Au Portugal, les marges de manœuvre du gouvernement socialiste soutenu par l’extrême-gauche et le parti communiste se réduisent. C’est également en mai prochain qu’est attendu l’avis de la Commission sur le budget 2016, qui a déjà émis des réserves sur les prévisions de croissance du gouvernement et pourrait exiger des mesures d’austérité, créant alors de fortes tensions au sein de la coalition. Selon l’Institut portugais des statistiques, le déficit public était de 4,4% du PIB en 2015, après intégration du coût de la recapitalisation de la banque Banif, en forte décrue par rapport aux 7,2% de 2014 où a pesé le coût du sauvetage de Banco Espìrito Santo.

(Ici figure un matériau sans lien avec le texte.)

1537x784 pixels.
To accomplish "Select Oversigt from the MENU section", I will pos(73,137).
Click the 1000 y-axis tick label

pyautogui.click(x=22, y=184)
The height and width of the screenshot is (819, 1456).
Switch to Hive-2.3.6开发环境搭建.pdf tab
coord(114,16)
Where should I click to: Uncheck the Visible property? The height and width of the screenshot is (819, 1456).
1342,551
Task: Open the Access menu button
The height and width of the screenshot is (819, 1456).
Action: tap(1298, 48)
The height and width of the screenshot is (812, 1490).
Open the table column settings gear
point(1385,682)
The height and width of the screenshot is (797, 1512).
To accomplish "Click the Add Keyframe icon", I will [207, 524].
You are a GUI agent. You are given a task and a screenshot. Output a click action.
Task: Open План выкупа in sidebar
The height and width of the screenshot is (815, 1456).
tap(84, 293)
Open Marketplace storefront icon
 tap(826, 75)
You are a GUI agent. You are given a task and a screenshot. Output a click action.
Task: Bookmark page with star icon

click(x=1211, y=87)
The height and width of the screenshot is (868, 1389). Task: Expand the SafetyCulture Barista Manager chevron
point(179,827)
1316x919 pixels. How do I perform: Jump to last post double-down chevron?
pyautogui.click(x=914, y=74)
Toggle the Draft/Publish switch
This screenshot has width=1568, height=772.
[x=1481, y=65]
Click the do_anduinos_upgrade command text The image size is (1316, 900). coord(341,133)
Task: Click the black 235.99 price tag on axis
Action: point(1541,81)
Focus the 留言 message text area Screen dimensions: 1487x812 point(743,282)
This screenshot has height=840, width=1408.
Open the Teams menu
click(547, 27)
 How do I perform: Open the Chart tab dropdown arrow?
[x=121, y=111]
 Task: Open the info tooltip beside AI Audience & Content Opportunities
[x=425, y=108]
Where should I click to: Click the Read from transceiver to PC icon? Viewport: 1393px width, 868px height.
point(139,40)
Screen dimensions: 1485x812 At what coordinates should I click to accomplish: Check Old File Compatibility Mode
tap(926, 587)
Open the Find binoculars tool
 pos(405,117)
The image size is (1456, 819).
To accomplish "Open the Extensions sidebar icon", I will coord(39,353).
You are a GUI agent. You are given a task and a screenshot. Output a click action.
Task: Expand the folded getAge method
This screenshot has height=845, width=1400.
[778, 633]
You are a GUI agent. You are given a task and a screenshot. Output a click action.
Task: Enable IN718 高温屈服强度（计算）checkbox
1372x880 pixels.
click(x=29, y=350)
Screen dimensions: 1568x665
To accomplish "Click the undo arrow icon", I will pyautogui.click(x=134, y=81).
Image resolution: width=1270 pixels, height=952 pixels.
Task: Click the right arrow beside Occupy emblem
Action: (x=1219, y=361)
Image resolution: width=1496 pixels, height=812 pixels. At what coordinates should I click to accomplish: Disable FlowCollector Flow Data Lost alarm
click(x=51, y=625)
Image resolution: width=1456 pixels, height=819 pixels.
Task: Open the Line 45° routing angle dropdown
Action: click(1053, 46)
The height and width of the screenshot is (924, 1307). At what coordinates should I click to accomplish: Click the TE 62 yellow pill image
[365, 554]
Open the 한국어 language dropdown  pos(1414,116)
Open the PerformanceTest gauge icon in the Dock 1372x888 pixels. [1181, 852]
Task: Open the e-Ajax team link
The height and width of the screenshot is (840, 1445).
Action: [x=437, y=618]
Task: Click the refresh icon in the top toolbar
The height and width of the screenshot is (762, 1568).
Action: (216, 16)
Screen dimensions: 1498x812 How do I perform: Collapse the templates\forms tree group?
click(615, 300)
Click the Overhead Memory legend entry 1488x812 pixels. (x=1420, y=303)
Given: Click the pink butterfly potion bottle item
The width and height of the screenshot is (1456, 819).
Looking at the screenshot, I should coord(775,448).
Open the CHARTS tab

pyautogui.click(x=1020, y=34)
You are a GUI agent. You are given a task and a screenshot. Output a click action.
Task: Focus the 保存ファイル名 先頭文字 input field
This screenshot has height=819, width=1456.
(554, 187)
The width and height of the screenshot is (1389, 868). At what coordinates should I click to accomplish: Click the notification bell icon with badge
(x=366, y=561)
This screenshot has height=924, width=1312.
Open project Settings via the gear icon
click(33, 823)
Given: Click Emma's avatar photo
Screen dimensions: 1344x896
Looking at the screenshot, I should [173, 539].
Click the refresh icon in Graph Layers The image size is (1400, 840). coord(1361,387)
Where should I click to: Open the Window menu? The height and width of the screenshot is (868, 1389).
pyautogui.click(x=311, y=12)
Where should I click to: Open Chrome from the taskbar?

Atteindre l’objectif négocié avec Bruxelles de 2,2% en 2016 ne semble pas à portée, alors que la Banque du Portugal a baissé les prévisions de croissance du pays à 1,5%, à comparer avec le nouvel objectif de 1,8% du gouvernement, qui l’avait précédemment fixé à 2%. Le FMI, qui prévoit une hausse de seulement 1,4%, en raison des vents contraires qui pèsent sur les exportations, préconise de préparer de nouvelles mesures afin « de poursuivre les progrès des années précédentes » du gouvernement de droite. Chacun ayant ses critères, le taux de chômage est reparti à la hausse après avoir régulièrement baissé par petits paliers. Il est de 12,3% en février. Mais chez les jeunes de moins de 25 ans, il est remonté à 30%….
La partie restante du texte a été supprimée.